Ditulis oleh: “S” 12 Mei 2013
Tulisan yang sangat sederhana dan polos, tapi mengandung kenyataan tentang apa yang diperhatikan anak sehari-hari tentang ibunya. Ooh, FunkyMami yakin S pasti juga punya sederet ‘kenyataan-kenyataan’ yang tidak dia sukai tentang ibunya. Tapi berhubung ini Hari Ibu, maka FunkyMami yakin dia hanya ingin menulis yang terbaik. Nggak masalah, karena intinya adalah ternyata tidak hanya kita, orang tua, yang fokus ke anak. Tapi anak juga juga fokus ke kita. Umapama sebuah perusahaan, ternyata nggak cuman auditor aja yang mengaudit karyawan tapi karyawan juga mengaudit para autior. Oke, mungkin hal ini naggak terjadi di perusahaan, tapi pernakah kita bertanya: ‘Kalau kita berhak mengaudit anak, trus yang mengaudit kita siapa?’ Benar nggak nya kita, siapa coba yang boleh mengaudit selain suami/istri? Lha, kalau bapak & ibu sudah gabung dalam satu team, belum tentu kan hasil auditnya obyektif?

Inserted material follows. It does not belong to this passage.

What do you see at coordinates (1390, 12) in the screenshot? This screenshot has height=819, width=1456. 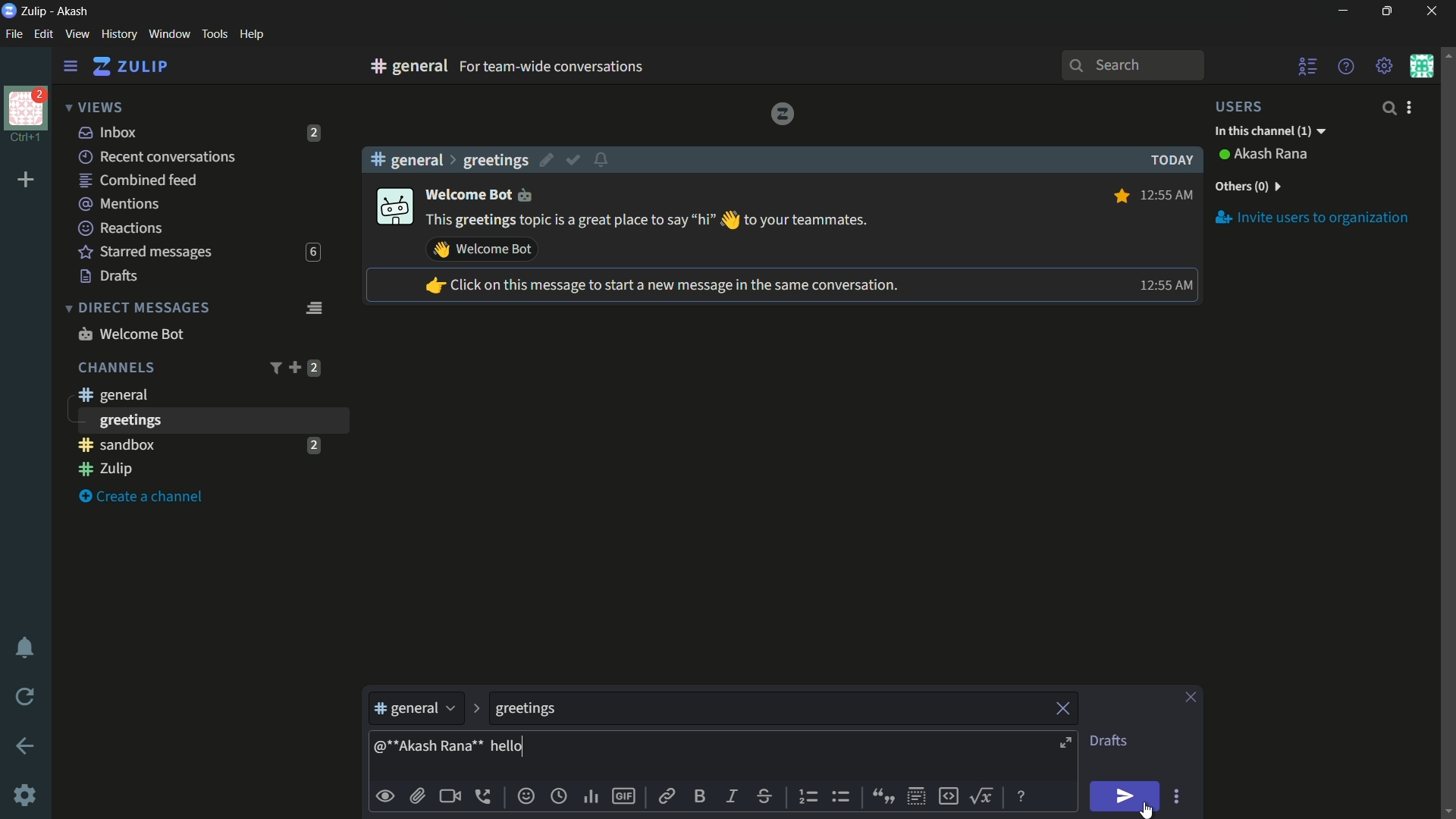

Sementara kalau yang mengaudit si anak, besar kemungkinan hasilnya adalah jujur. Pertanyaannya, boleh nggak anak menjadi auditor kita? Pentingkah bagi kita hasil penilaian anak tentang diri kita? Kalau saja, penilaian itu ternyata tidak begitu menyenangkan bagi kita, bisa kah kita menerimanya atau setidaknya peduli? Atau pertanyaan yang lebih mendasar lagi: Berhakkah mereka menilai orang tua?

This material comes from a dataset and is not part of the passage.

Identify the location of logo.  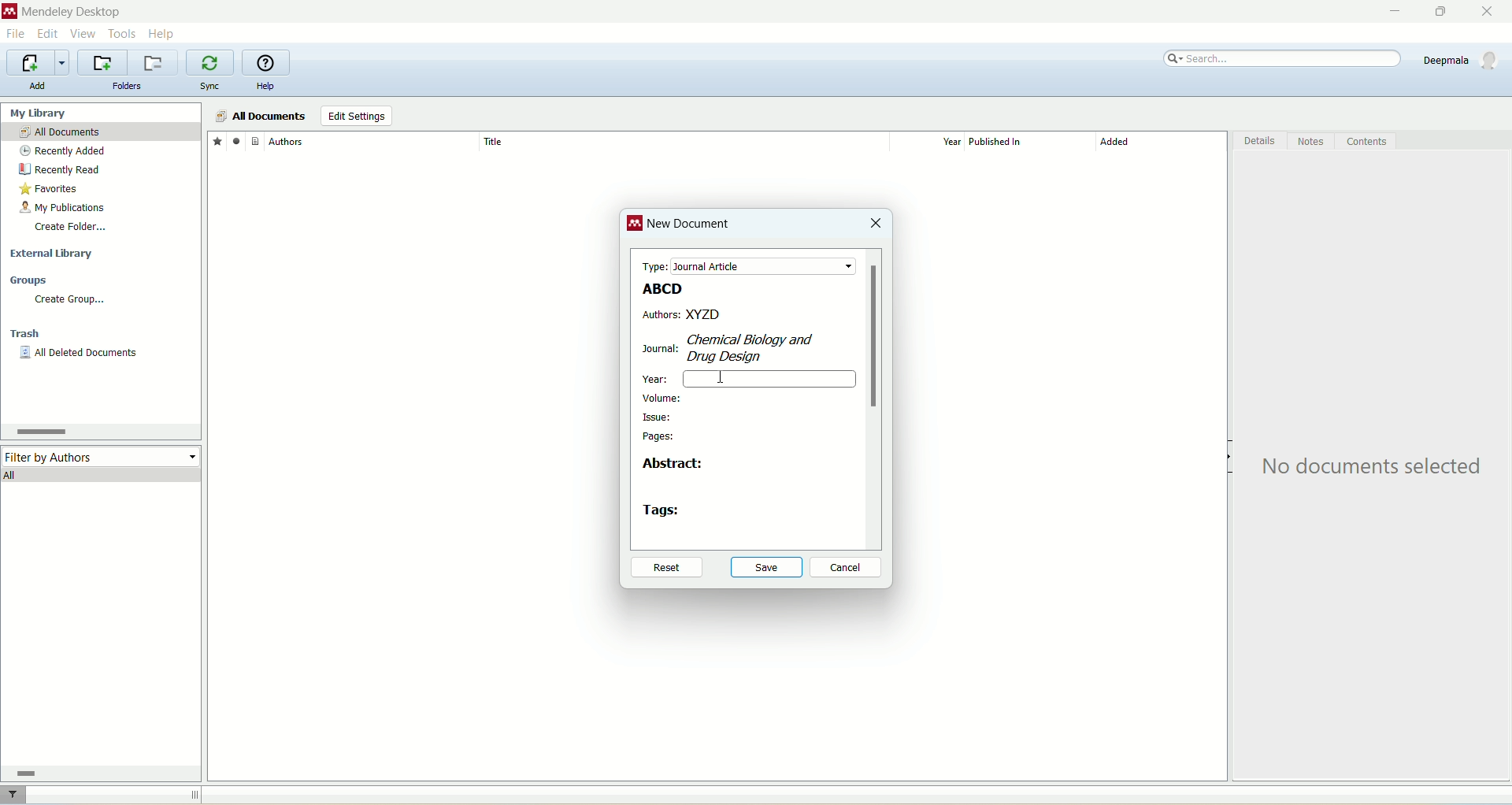
(636, 225).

Jangan khawatir, itu semua sekedar pertanyaan retorikal. Jawabnya tentu saja individual dan bukan tema tulisan ini. Yang ingin FunkyMami garis bawahi adalah suka atau tidak, anak mempunyai penilaian tersendiri tentang orang tua. Makhluk-makhluk kecil itu yang setiap hari sibuk bikin PR, mewarnai, menggunting, lompat-lompat dan bermain petak umpat, ternyata secara diam-diam ‘mendokumentasikan’ tiap gerak-gerik dan perkataan orang tua dalam otak mereka. Tulisan si ’S’ (meski mungkin hanya diambil yang terbaik) adalah sebuah ‘feed back’, hasil sebuah atau beberapa pengamatan yang dilakukan secara diam-diam bahkan mungkin di luar sadar. Secara pribadi FunkyMami menyukai ‘feed back’, meski jika harus menelan pahit feed back negatif. Karena FunkyMami percaya, feed back anak adalah sarana yang tepat untuk berkaca demi mencari kekurangan diri sendiri. Karena kenyataanya nggak cuman anak yang harus belajar dari orang tua, tapi kadang orang tua pun harus belajar dari anak. FunkyMami senang karena kado Hari Ibu dari S tahun ini berupa 'laporan audit'. Lega rasanya, ternyata isi laporan cukup positif, meski pada bagian ‘Indomie’ lumayan bikin drop juga.